逆流匹配：带有扩散和流策略的在线强化学习统一框架

Authors: Zeyang Li, Sunbochen Tang, Navid Azizan
Subjects: Subjects: Machine Learning (cs.LG); Systems and Control (eess.SY)
Arxiv link: https://arxiv.org/abs/2601.08136
Pdf link: https://arxiv.org/pdf/2601.08136
Abstract Diffusion and flow policies are gaining prominence in online reinforcement learning (RL) due to their expressive power, yet training them efficiently remains a critical challenge. A fundamental difficulty in online RL is the lack of direct samples from the target distribution; instead, the target is an unnormalized Boltzmann distribution defined by the Q-function. To address this, two seemingly distinct families of methods have been proposed for diffusion policies: a noise-expectation family, which utilizes a weighted average of noise as the training target, and a gradient-expectation family, which employs a weighted average of Q-function gradients. Yet, it remains unclear how these objectives relate formally or if they can be synthesized into a more general formulation. In this paper, we propose a unified framework, reverse flow matching (RFM), which rigorously addresses the problem of training diffusion and flow models without direct target samples. By adopting a reverse inferential perspective, we formulate the training target as a posterior mean estimation problem given an intermediate noisy sample. Crucially, we introduce Langevin Stein operators to construct zero-mean control variates, deriving a general class of estimators that effectively reduce importance sampling variance. We show that existing noise-expectation and gradient-expectation methods are two specific instances within this broader class. This unified view yields two key advancements: it extends the capability of targeting Boltzmann distributions from diffusion to flow policies, and enables the principled combination of Q-value and Q-gradient information to derive an optimal, minimum-variance estimator, thereby improving training efficiency and stability. We instantiate RFM to train a flow policy in online RL, and demonstrate improved performance on continuous-control benchmarks compared to diffusion policy baselines.

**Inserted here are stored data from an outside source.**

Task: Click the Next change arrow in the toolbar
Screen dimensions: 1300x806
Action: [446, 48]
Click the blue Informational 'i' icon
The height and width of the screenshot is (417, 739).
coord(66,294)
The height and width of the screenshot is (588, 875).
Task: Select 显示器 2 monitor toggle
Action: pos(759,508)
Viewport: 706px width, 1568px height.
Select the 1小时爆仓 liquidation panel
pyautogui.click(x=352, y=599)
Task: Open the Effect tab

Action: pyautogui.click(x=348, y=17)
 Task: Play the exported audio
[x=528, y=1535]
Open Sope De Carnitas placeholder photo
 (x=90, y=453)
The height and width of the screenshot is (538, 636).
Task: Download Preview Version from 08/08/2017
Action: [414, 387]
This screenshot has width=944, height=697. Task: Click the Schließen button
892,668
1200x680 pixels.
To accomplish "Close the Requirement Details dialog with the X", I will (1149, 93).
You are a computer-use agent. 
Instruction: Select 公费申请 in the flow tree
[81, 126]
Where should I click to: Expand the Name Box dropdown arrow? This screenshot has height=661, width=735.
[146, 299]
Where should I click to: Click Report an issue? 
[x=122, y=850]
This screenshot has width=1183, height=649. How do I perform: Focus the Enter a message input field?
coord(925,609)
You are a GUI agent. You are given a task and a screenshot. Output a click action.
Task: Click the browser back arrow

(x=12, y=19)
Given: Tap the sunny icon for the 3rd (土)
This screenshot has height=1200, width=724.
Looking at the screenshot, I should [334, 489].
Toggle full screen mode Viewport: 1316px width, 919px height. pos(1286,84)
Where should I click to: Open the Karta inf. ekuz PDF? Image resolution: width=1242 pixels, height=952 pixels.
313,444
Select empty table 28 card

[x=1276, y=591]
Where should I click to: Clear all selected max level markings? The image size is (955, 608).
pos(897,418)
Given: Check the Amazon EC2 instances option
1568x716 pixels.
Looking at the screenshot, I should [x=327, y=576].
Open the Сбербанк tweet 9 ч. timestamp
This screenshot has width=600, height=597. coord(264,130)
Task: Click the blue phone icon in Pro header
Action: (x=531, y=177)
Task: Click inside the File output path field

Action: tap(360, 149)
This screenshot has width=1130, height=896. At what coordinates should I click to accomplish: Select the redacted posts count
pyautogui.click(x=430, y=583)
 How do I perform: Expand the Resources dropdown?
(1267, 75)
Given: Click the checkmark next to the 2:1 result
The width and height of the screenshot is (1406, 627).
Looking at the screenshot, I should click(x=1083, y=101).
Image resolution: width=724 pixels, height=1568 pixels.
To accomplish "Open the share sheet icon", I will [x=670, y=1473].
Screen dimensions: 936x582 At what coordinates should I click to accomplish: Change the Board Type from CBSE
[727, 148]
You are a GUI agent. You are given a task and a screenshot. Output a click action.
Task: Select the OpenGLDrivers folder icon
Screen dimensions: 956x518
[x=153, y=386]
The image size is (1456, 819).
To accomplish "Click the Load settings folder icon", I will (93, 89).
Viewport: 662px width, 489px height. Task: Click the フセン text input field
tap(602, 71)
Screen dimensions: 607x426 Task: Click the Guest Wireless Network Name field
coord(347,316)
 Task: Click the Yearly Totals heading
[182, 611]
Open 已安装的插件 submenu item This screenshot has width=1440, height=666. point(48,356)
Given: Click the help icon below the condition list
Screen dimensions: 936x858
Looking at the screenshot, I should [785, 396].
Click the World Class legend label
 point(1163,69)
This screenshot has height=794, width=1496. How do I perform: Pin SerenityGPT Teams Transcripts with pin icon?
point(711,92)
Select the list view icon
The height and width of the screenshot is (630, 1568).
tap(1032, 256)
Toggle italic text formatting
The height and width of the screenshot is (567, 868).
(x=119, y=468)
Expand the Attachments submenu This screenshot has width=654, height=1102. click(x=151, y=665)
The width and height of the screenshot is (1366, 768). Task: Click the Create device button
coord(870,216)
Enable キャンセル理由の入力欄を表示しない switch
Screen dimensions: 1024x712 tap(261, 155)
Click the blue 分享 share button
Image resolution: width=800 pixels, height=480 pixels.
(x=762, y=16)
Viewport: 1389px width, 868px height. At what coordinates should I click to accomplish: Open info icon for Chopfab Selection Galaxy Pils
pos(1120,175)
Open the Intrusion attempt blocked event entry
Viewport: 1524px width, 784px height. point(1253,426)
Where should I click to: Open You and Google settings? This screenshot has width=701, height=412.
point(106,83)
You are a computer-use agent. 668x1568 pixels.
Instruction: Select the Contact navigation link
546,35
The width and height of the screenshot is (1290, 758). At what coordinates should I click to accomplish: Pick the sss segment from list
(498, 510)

中文摘要 扩散和流策略因其表达力而在在线强化学习（RL）中日益受到重视，但高效训练仍是关键挑战。在线强化学习的一个根本难题是缺乏来自目标分布的直接样本;相反，目标是由Q函数定义的非正一化玻尔兹曼分布。为此，提出了两类看似不同的扩散策略方法：噪声期望族，利用噪声加权平均作为训练目标;以及梯度期望族，采用Q函数梯度加权平均。然而，这些目标在形式上如何关联，或是否能综合成更通用的表述，仍不清楚。本文提出了一个统一框架——反流匹配（RFM），严格解决了训练扩散和流模型在无直接目标样本的情况下的问题。通过采用反向推断视角，我们将训练目标表述为给定中间噪声样本的后验均值估计问题。关键是，我们引入了朗热文斯坦算子来构造零均值控制变量，推导出一类有效降低重要性抽样方差的一般估计量。我们表明，现有的噪声期望法和梯度期望法是这一更广泛类别中的两个具体实例。这一统一视角带来了两大关键进展：它扩展了从扩散到流动策略的玻尔兹曼分布定位能力，并使Q值和Q梯度信息的原则性组合能够推导出最优的最小方差估计，从而提升训练效率和稳定性。我们实例化RFM以在线强化学习中训练流策略，并展示了连续控制基准测试的性能优于扩散策略基线。